Hi Everybody,
OK. We are now blessed with a relatively new Color Management scheme -- it's almost identical to Photoshop's so how good can it be.
Mostly out of curiosity, I would like to know what are the Central Spaces (aka working spaces) in Corel for RGB, CMYK, and Lab.
Some experts consider these choices to be very important. See:
http://ninedegreesbelow.com/photography/well-behaved-profiles-quest.html
It might even help to decide whether to retouch in RGB, CMYK, or Lab. (I'm a Lab person). Even more important, it may be the deciding factor for converting to and embedding profiles for processing at COSTCO.
Phil
Phil1923 said: We are now blessed with a relatively new Color Management scheme -- it's almost identical to Photoshop's so how good can it be
This color management scheme is 7 years 1 month old from the release of X5, this is about 25% of the life of CorelDRAW.
Besides Corel using an ICC compliant color management method by not supporting Black Point Compensation as default the Corel and Adobe color management technology is nearly identical.
The central working spaces can be a bit convoluted to say for certain, we must add the caveat all CorelDRAW files have been named and saved.
The reason I say this is that a new UNSAVED CorelDRAW documents will function in the document working spaces in CorelDRAW however any untagged image selected as edit bitmap will open in one of the Photo-PAINT APPLICATION DEFAULT color spaces.
This is resolved by always starting a document naming and saving the document, image color spaces then travel back and forth between CD and PP as tagged.
CorelDRAW and Photo-PAINT are document color managed and as such function in the document color space or spaces independently of the application color management settings.
CorelDRAW can function in three color spaces simultaneously, Photo-PAINT only in one.
The document working spaces are as shown in the inserted document cm dialog.
The application default color management settings basically function as a base reference set of color spaces for new documents (which can be ignored for specific color spaces) and to set specif0ic actions such has how to handle specific color management controls. I.E. how to handle missing profile, convert grayscale, color engines, rendering intents ECT.

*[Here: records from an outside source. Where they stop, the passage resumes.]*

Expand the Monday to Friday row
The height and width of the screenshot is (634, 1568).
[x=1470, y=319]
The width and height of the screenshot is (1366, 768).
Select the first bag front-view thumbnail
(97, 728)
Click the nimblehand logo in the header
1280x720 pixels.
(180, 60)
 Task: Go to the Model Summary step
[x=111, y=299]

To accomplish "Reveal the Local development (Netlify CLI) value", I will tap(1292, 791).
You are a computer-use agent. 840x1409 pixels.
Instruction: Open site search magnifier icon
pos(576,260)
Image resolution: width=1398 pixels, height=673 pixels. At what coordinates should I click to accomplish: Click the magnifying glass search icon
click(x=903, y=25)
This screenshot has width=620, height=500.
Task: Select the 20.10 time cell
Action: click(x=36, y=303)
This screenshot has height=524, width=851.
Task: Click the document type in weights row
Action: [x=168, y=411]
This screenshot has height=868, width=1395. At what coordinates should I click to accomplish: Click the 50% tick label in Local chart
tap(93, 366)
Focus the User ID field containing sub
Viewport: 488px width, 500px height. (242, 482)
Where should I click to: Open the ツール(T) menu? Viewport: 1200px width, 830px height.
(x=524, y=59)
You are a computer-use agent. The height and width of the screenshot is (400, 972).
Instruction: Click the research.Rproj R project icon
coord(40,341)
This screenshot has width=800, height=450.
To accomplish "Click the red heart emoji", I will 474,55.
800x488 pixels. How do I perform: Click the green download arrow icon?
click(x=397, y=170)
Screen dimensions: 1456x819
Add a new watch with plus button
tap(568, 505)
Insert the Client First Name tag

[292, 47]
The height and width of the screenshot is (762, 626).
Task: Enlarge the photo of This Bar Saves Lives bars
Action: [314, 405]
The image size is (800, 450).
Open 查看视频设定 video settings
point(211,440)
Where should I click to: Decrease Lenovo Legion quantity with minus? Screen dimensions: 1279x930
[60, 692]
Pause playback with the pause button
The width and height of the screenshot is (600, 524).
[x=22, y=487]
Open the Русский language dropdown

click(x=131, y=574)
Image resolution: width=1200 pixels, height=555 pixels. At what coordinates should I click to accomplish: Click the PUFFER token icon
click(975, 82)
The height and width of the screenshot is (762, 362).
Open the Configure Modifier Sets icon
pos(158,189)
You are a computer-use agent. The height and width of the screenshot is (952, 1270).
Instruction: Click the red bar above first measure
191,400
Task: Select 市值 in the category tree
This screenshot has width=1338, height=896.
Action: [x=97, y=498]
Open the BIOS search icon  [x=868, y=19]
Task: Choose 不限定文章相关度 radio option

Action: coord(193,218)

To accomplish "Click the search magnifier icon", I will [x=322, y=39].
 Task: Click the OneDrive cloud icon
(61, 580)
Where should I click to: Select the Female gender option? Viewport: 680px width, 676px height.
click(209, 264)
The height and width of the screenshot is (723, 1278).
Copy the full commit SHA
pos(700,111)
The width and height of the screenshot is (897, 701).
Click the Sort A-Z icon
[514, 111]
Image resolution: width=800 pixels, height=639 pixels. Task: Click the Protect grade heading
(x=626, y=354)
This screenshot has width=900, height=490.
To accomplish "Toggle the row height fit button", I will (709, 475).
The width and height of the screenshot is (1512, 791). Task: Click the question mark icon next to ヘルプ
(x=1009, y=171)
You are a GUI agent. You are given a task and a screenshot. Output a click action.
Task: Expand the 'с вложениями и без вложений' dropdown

https://community.coreldraw.com/cfs-file/__key/communityserver-wikis-components-files/00-00-00-00-03/Color_5F00_Management_5F00_Guide.pdf
Ariel I believe that book while being very good does not explain the issue. I've been thinking on this and from a historical perspective the internal working space is a concept from the early days when the graphics world was not color managed as we understand it today and in those days there were LUT's and internal profiles that were used. As we all know there had to be some color management and that's how they did it back then.
CorelDRAW used a 1.8gamma grayscale for grayscale that the user had no access to, if my memory still works there was a time when Corel used their own internal sRGB and in the early days a LUT and a sRGB that the user had no access to.
So from that perspective I understand the question about what internal color space the application uses.
With that said it has been nearly twenty years since that condition existed within CorelDRAW and over ten years since the current process was implemented.
About eighteen years ago the working RGB and CMYK profiles were available to the user only the grayscale was not.
Ten years ago all profile became available to the user and all the (old style) internal profiles are in the document color management dialog. CorelDRAW still utilizes the original LUT for RGB conversions for the engraving business to simulate (what they call ) color management off.